Any plans to still consider supporting this? Linking is still a pain point on incremental builds (often takes almost all the time), & it would be great if we could take advantage of this on windows. Trying to proxy project deps through a dylib is fairly cumbersome, as it quickly falls into you needing to pass -Cprefer-dynamic & then patch deps to other dylib proxies.
I tried passing -Clink-args=/INCREMENTAL, but I'm not seeing any .ilk files in the build directory. (-Clink-args=/DEBUG:NONE does however help quite a bit by disabling the .pbds)

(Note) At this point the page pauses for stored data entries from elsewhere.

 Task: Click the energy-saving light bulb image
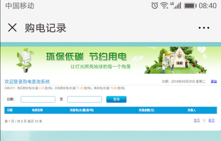click(x=25, y=60)
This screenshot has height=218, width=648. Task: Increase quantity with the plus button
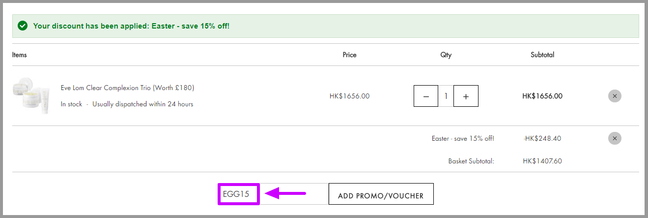tap(466, 96)
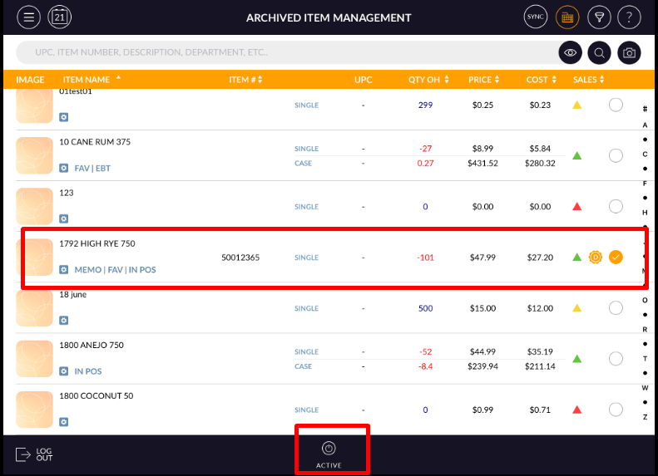Screen dimensions: 658x476
Task: Click the Log Out button
Action: click(x=35, y=454)
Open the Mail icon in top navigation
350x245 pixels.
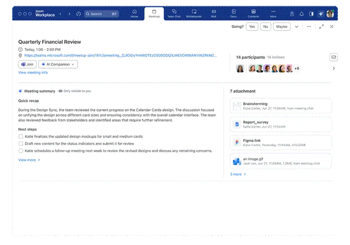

Is lld-link.exe fast enough? My understanding is that modern (almost) fully parallel linkers like lld are often just as fast as incremental linking with old school (mostly) non-parallel linkers like link.exe.
lld definitely seems faster than link. Though maybe the gap between them has been brought down [2019, 2021]? Here's some very rough numbers using a pretty contrived example that pulls in a bunch of deps. In my project I'm building a dylib that I then hot reload in my main program, so I'm seeing now that linking the dylib (along with -Zshare-generics=n -Cprefer-dynamic), appears to increase link times quite a bit vs a fully static lib:
Machine: CPU=AMD 7700X, RAM=32GB 4400Mhz DDR5, SSD=RefS-formatted Samsung 990 Pro With lib as dylib, imported by main (for hot-reloading): linker |
full | /DEBUG:NONE |
---|---|---|
link.exe | 6.70 | 4.03 |
rust-lld | 5.05 | 2.74 |
With static lib: linker | full |
---|---|
link.exe | 4.0 |
rust-lld | 3.78 |
Machine: CPU=i7-7700HQ, RAM=16GB 2400MHz DDR4, SSD=Samsung MZVLV256HCHP With lib as dylib, imported by main (for hot-reloading): linker | full | /DEBUG:NONE |
---|---|---|
link.exe | 15.34 | 10.31 |
rust-lld | 12.74 | 7 |
I'm not sure how parallel lld is, eyeballing the task manager it only looked like 3 threads were getting used (vs what looked like 2 for link?), admittedly not very scientific on my end 😆. Curious on how mold
would perform here.
It's a good point that it warrants seeing if link.exe + /INCREMENTAL is actually faster than lld. Looking online, I'm not really even seeing much info concerning link.exe full vs incremental other than https://devtalk.blender.org/t/speed-up-c-compilation/30508/14
Disk | Full Hot | Full Cold | Incremental Hot | Incremental Cold |
---|---|---|---|---|
HDD | 27.375 | 218.187 | 7.688 | 164.324 |
SDD | 24.381 | 56.774 | 7.627 | 11.887 |
If we also see a 3x improvement then that would be pretty great for incremental builds. On the other hand, it looks like incremental linking can also run into the problems reported in https://github.com/godotengine/godot/issues/77968
Incremental linking will allow for significantly faster link times, at the cost of binary size.
.ilk
and.exe
or.dll
must remain from the previous run./OPT
to the linker or any other flag that is mutually exclusive with incremental linking./INCREMENTAL
to the linker.https://msdn.microsoft.com/en-us/library/4khtbfyf.aspx
Alternatively, provide LLD as a stable alternative to link.exe so users can benefit from faster links when they don't need any special features of link.exe.